◆ Try it
Repeat only these lines, exactly: the first line of the data, the line containing "View the 9 reposts list", and every line between them. Pictures stay out.

◆ Input for this task
*** Begin section ***

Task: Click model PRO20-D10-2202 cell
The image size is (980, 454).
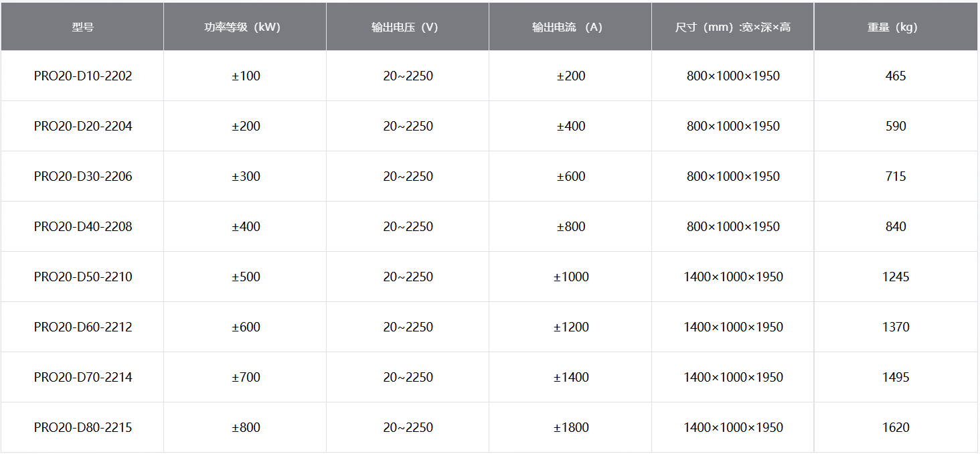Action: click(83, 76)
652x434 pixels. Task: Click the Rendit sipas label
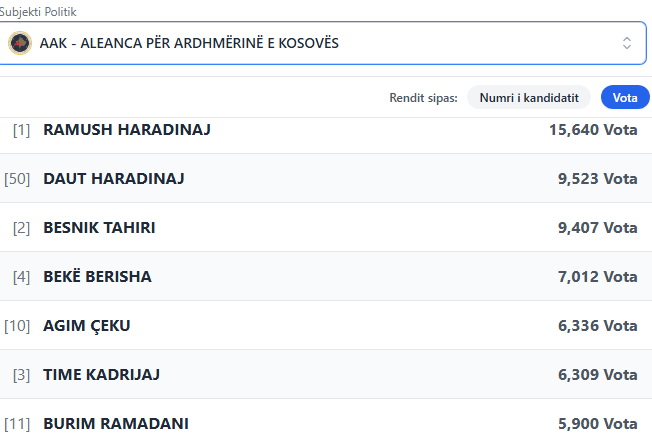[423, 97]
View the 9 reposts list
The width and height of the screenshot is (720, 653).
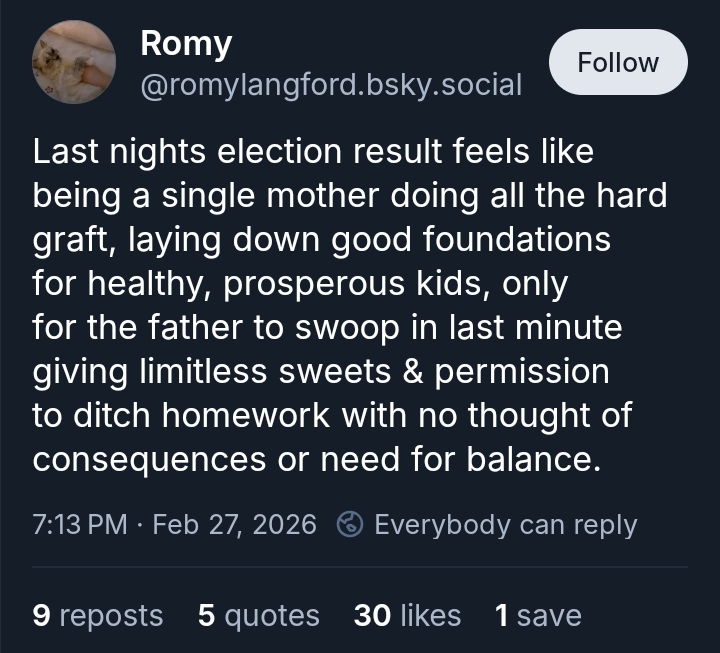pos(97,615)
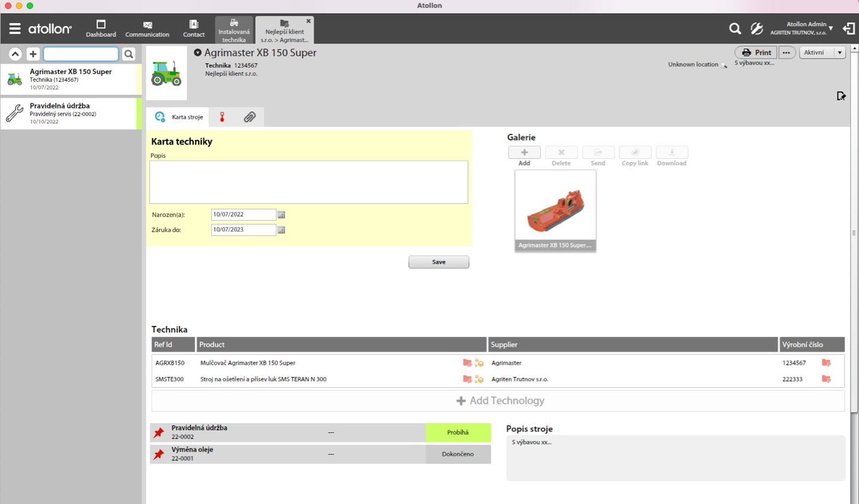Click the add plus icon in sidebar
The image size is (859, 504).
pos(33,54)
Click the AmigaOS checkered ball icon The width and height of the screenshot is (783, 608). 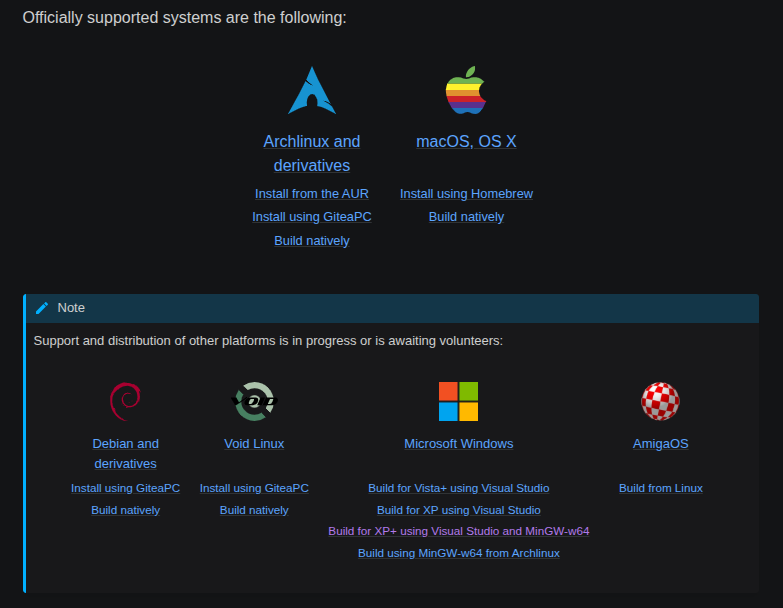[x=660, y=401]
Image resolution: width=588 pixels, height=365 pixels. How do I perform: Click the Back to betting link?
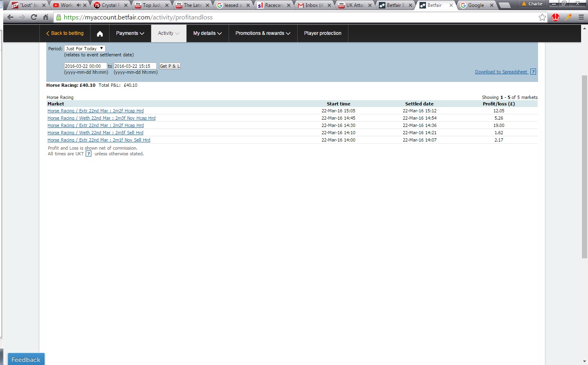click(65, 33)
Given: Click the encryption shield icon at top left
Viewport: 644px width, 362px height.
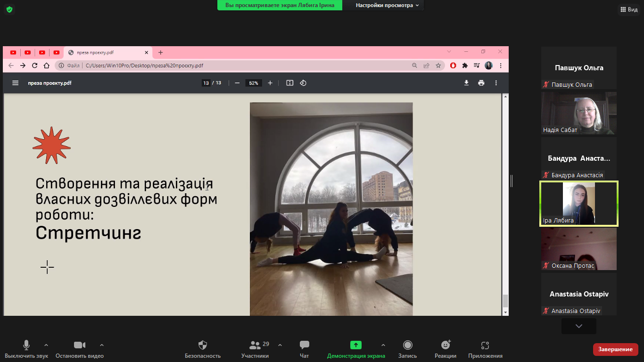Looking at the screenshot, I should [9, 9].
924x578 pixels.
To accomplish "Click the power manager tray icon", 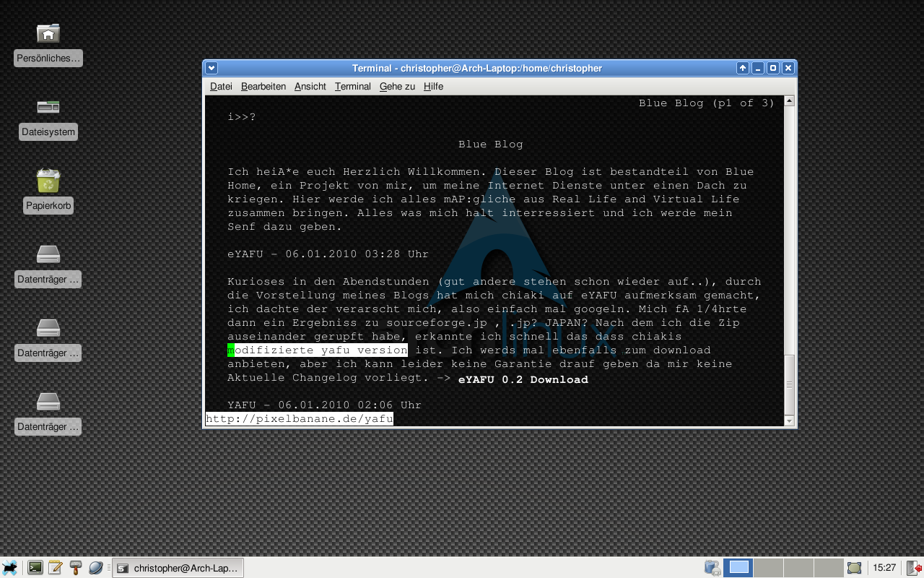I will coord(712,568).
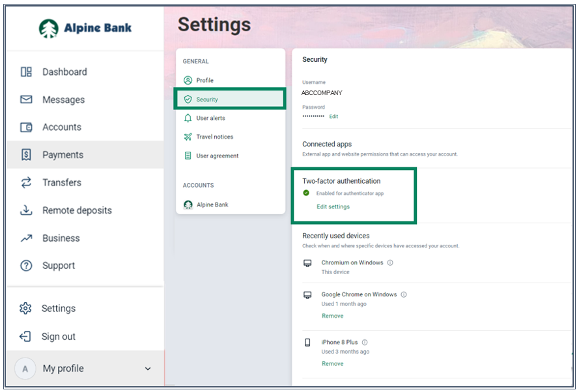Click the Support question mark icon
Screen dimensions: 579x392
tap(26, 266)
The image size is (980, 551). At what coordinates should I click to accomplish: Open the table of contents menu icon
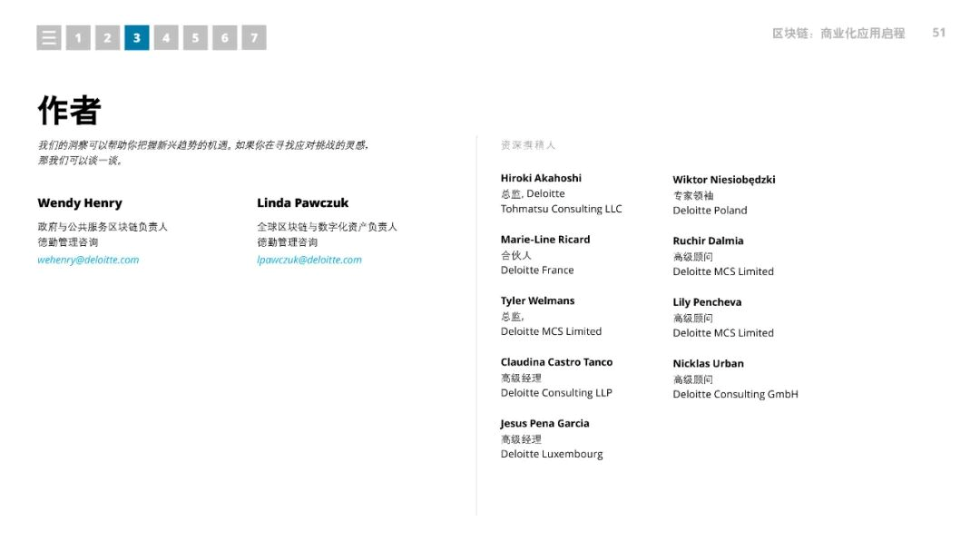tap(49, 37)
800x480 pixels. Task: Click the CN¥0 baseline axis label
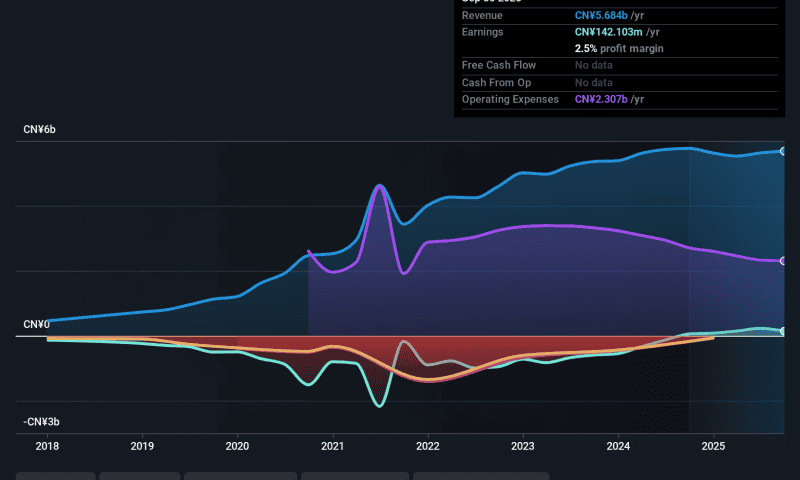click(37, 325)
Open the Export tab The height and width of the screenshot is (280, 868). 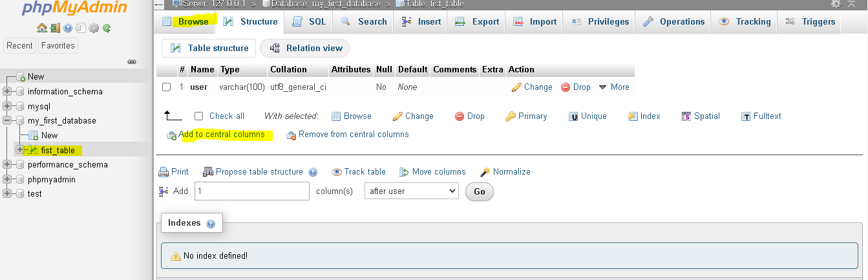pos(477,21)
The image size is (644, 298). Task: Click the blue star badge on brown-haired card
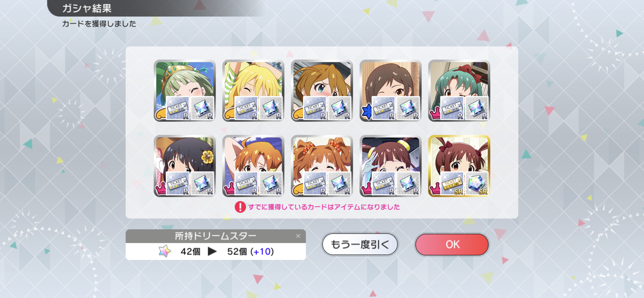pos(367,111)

*** End section ***

◆ Answer to the problem
Task: Click model PRO20-D10-2202 cell
The image size is (980, 454).
Action: click(83, 76)
652x434 pixels. Task: Click the Rendit sipas label
[423, 97]
View the 9 reposts list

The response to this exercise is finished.